Oliver blinks coming out of a fugue as the warm rush flows over his sword hand. _Reek. Blood? Hellsfire! Orcs!_ He snatches his blade free as the battle's cacophony crashes in on him. His eyes go wide and he readies himself for another attack. _Raven..._ A cough threatens at the back of his throat and the old man barks in his throat trying to thwart it as he looks wildly around.

"They're after the healers!" cries Nurthk.

The far orc takes Raven across his chest and the big man staggers dropping to a knee. Fendric mutters something and his words impact the far orc. Raven rallies and swings his massive sword in a wide upwards arc - ragged battle cry sounding dangerously wet. _I'd be dead if - Dammit!_ Oliver backpedals as orc blood sprays across his face and Raven swings again. "Gah!"
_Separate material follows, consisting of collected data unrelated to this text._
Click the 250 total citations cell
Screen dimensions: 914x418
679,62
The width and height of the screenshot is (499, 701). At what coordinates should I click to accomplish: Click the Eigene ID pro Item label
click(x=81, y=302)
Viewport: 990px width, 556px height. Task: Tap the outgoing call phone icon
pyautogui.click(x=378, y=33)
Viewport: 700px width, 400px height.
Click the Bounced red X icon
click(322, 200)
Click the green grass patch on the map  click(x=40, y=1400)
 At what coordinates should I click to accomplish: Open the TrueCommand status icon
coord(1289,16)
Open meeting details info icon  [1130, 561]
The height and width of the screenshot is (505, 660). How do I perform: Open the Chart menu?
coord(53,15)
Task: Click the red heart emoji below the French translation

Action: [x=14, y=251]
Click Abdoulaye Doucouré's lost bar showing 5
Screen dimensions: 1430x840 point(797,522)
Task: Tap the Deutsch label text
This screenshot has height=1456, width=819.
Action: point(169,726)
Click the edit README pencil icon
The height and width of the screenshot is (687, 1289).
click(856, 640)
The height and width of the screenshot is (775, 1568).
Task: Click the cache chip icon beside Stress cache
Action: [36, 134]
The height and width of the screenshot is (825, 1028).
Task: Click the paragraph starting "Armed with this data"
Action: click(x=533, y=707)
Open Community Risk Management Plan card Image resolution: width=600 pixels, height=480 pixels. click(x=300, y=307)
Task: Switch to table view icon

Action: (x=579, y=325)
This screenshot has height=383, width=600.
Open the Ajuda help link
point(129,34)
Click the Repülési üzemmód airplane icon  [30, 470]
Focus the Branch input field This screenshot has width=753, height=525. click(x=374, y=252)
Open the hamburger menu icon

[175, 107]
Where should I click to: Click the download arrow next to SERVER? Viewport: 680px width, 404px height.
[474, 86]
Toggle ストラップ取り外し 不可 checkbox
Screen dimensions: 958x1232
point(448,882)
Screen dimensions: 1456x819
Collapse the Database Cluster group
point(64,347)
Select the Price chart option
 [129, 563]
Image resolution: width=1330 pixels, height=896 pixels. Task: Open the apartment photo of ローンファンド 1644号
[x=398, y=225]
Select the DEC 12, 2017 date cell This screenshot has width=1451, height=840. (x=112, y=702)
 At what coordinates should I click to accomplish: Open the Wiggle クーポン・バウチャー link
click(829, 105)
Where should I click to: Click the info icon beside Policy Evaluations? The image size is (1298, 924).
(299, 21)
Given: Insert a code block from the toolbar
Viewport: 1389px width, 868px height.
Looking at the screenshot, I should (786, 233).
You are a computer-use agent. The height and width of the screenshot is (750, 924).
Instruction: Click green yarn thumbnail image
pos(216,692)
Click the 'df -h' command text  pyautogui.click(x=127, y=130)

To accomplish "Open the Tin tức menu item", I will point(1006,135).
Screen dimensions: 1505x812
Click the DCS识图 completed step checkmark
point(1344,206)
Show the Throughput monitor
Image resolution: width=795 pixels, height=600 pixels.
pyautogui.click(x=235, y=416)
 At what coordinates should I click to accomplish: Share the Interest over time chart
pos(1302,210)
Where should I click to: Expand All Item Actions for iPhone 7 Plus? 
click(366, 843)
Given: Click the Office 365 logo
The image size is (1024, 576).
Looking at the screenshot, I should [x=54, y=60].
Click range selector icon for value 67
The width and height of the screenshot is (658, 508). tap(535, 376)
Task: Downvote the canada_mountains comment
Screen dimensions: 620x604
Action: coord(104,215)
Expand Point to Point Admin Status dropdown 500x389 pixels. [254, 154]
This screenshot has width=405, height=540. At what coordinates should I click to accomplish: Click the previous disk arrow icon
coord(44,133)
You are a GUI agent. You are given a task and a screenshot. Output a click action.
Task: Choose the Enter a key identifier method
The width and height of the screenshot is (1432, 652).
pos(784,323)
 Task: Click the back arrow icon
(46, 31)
With a spinning attack the far orc lays into Fendric and slashes the young man twice, horribly. Wiping his bloodied face across his sleeve, Oliver makes a vicious attack of his own, panting as he yanks the blade free of the slumping orc. Glancing warily at the gleaming greatsword of the orc at the edge of the wriththing undergrowth, Oliver sighs inwardly as the roots and vines grab again.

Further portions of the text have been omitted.